Pictures stay out; everything else in the records below is to be repeated exactly.

[Opening Material provided section]

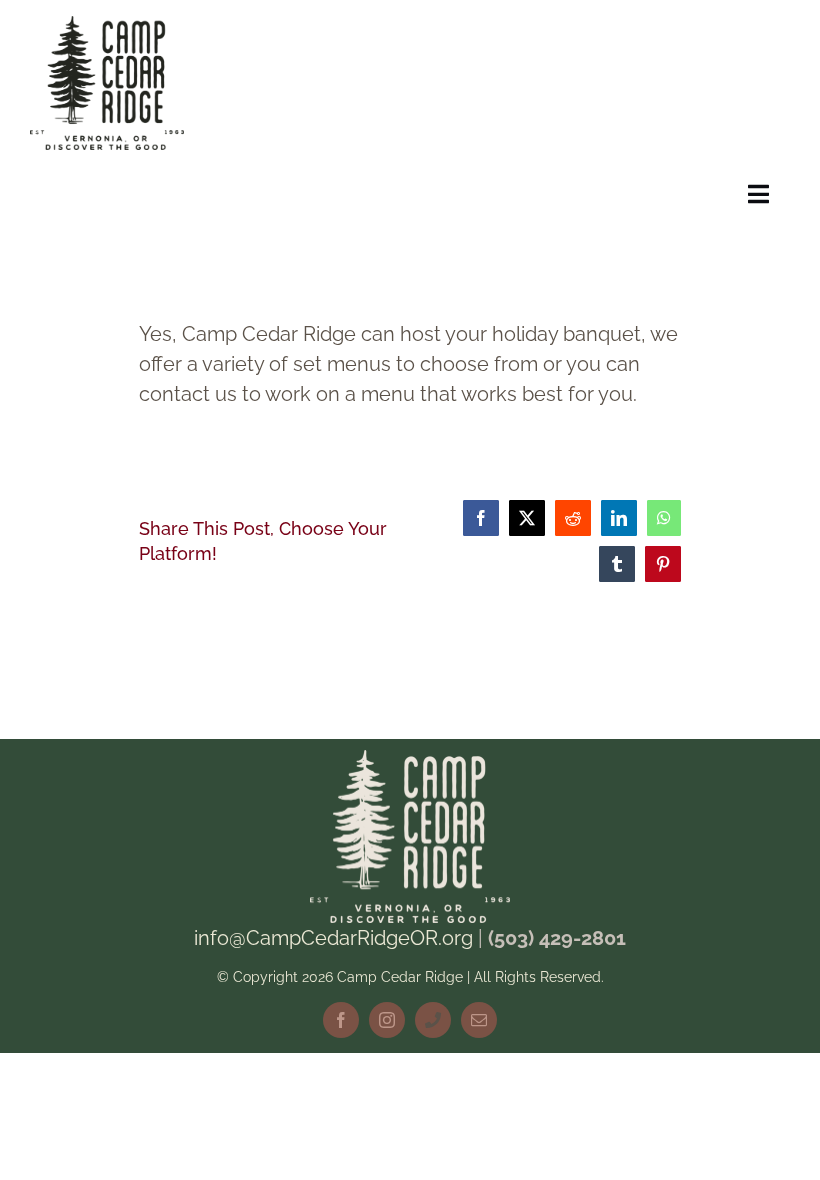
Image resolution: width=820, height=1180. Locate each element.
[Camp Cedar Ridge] (107, 26)
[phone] (433, 1020)
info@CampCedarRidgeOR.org (333, 938)
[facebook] (341, 1020)
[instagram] (387, 1020)
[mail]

[Closing Material provided section]

**Result of the exercise:**
Image resolution: width=820, height=1180. Locate each element.
[Camp Cedar Ridge] (107, 26)
[phone] (433, 1020)
info@CampCedarRidgeOR.org (333, 938)
[facebook] (341, 1020)
[instagram] (387, 1020)
[mail]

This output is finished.